The latest COVID-19 forecast model from the University of Virginia’s Biocomplexity Institute states that the surge of cases in the Thomas Jefferson Health District has abated, but warns that the Commonwealth is on track to have 13,000 new cases a week by early September. The statewide reproduction rate for the novel coronavirus is below the figure of 1, but is above 1 in far and near southwest Virginia. The model estimates that 827,377 cases of COVID-19 have been avoided since May 15.
“While cases are surging in Hampton Roads, the model does not project that hospital capacity will be overwhelmed during the projection window,” reads the model. The update comes out every Friday. (model)

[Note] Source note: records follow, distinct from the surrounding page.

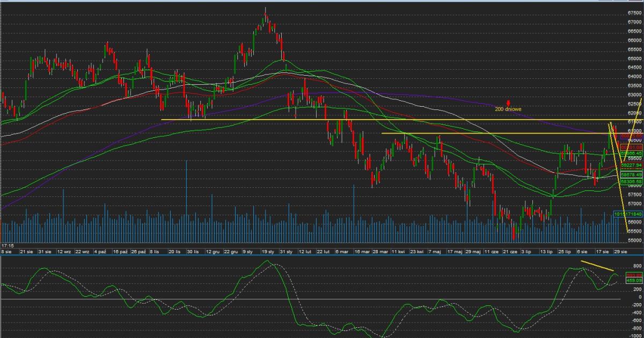Select the 58678.49 moving average tag
Image resolution: width=644 pixels, height=338 pixels.
coord(631,175)
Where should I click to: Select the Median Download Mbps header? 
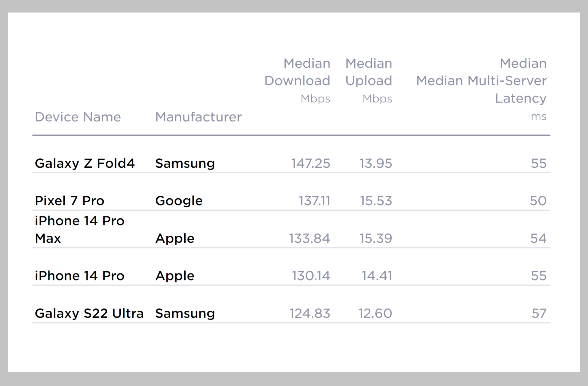(x=297, y=80)
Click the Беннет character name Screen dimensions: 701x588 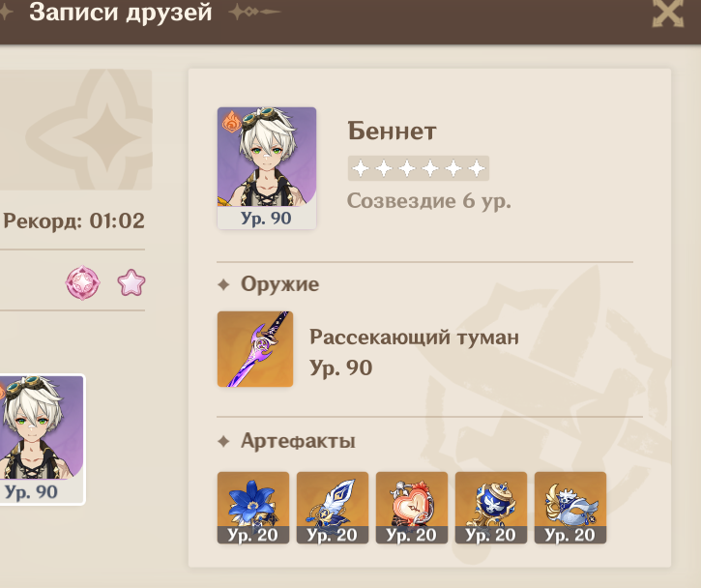coord(392,131)
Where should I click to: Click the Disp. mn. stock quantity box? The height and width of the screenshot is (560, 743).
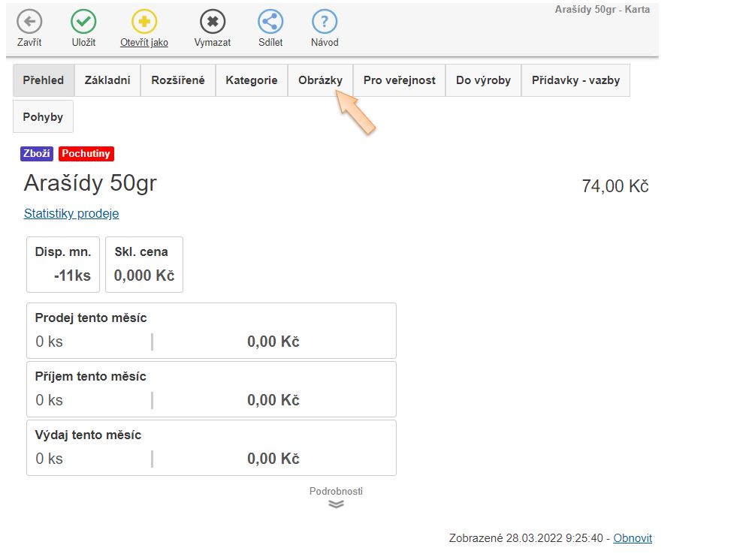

The Thomas Jefferson Health District is holding two COVID-19 testing events this week. One will take place on Wednesday at the Nelson Heritage Center in Arrington from 8 a.m. to 11 a.m. The other happens Saturday from 5 p.m. to 8 p.m. at the Innovage Virginia PACE at 1335 Carlton Avenue in Charlottesville. Both events require appointments and those can be booked at 434-972-6261.
The Board of Trustees of the Jefferson-Madison Regional Library has voted to keep their facilities closed to the public for now, but will consider adding more curbside pickup hours. The Board met Friday in a virtual meeting and made the move to remain within Tier 4 of the library’s COVID-19 response.

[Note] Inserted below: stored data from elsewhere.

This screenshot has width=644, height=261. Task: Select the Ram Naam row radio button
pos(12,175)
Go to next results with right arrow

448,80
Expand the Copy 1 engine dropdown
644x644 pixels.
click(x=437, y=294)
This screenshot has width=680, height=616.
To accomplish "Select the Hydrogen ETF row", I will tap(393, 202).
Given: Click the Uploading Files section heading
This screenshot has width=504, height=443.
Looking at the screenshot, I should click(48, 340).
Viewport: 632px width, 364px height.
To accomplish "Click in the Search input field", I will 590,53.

In government meetings today, the owners of a shopping center near Forest Lakes on U.S. 29 are seeking a rezoning to allow for an expansion onto property not currently developed. The Albemarle Community Development will hold the required information meeting for the application. The property was rezoned from residential in 1989 and the current project seeks to increase the maximum building size allowed to 110,000 square feet. Currently a maximum of 71,800 is allowed and there is only 14,778 square feet left. (rezoning narrative)
“This rezoning application seeks to increase the allowable square footage on this property and to amend the application to allow for something that is different from suburban strip mall design,” reads the narrative for the proposal. The Albemarle Comprehensive Plan designated the land as “urban mixed-use community center.” (meeting access information)
The virtual meeting begins at 6 p.m. The land is within the coverage area of the Places29-North Community Advisory Committee.
Charlottesville City Council meets at 6:30 p.m. for what should be a shorter meeting than the July 20 meeting, which lasted until 2:30 in the morning.
The main item on the agenda is an appropriation of $15,263,257.41 for the Belmont Bridge replacement, a project that has been in the planning stages for at least ten years. The entire Belmont Bridge project now has a cost of $31.1 million, and $13 million of that is expected from the city. That includes a $5 million payment in the current year’s capital improvement program (CIP), $2.5 million in next year’s CIP and $4.8 million in other funds the city has saved for the project. The city is currently negotiating right of way for the project and construction could begin next spring. (July 20 update)
Following that item, the CEO of Jaunt will present Council with an update on his agency’s pilot project to deliver on-demand transit within the region. Brad Sheffield presented that information to the Board of Supervisors on July 15.